* [Selected extract]:
>> START

2 Standard and weighted Dyck paths

A Dyck path of size n is a lattice path with steps \(U=(+1,+1)\) and \(D=(+1,-1)\) that goes from (0, 0) to (2n, 0) never passing below the x-axis. We denote by \({\mathcal {D}}_n\) the set of Dyck paths of size (semilength) \(n\ge 1\). In particular,
$$\begin{aligned} |{\mathcal {D}}_n|=c_n=\frac{1}{n+1}{{2n}\atopwithdelims (){n}}, \end{aligned}$$
(1)
where \(c_n\) is the nth Catalan number [27]. \({\mathcal {D}}=\bigcup _{n\ge 1}{\mathcal {D}}_n\) is the set of Dyck paths. If \(\gamma \in {\mathcal {D}}\), then \(U_i\) (resp. \(D_i\)) is the ith up (resp. down) step in \(\gamma\). We denote by \(y_i=y(U_i)\) the ordinate of the highest point of \(U_i\) in \(\gamma\), while \(y(D_i)\) is the ordinate of the highest point of the ith down step \(D_i\) of \(\gamma\). If \(\gamma = UDUUDD\) (Fig. 1a), then \((y_1,y_2,y_3)=(1,1,2)\). Note that each Dyck path of size n is completely determined by the n-tuple \((y_1,y_2,\dots ,y_n)\) of the ordinates of its up steps.

>> END

* [Information shown]:
>> START

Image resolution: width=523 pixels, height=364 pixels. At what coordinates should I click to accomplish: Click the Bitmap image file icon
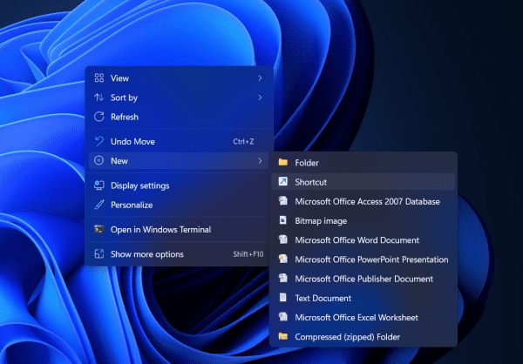coord(282,220)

>> END

* [Work to do]:
(1) Reproduce everything in the section on Dyck paths from "where \(c_n\) is" down to "its up steps.".
(2) Answer these questions using the section on Dyck paths.
(a) What are the two kinds of steps a Dyck path is made of?
(b) What is \(c_n\) called?
(c) For the path \(\gamma = UDUUDD\), what is \((y_1,y_2,y_3)\)?
The material placed after the section on Dyck paths comes from a different source.

* [Answers by task]:
(1)
where \(c_n\) is the nth Catalan number [27]. \({\mathcal {D}}=\bigcup _{n\ge 1}{\mathcal {D}}_n\) is the set of Dyck paths. If \(\gamma \in {\mathcal {D}}\), then \(U_i\) (resp. \(D_i\)) is the ith up (resp. down) step in \(\gamma\). We denote by \(y_i=y(U_i)\) the ordinate of the highest point of \(U_i\) in \(\gamma\), while \(y(D_i)\) is the ordinate of the highest point of the ith down step \(D_i\) of \(\gamma\). If \(\gamma = UDUUDD\) (Fig. 1a), then \((y_1,y_2,y_3)=(1,1,2)\). Note that each Dyck path of size n is completely determined by the n-tuple \((y_1,y_2,\dots ,y_n)\) of the ordinates of its up steps.

(2)
(a) Up steps \(U=(+1,+1)\) and down steps \(D=(+1,-1)\).
(b) The nth Catalan number.
(c) \((1,1,2)\).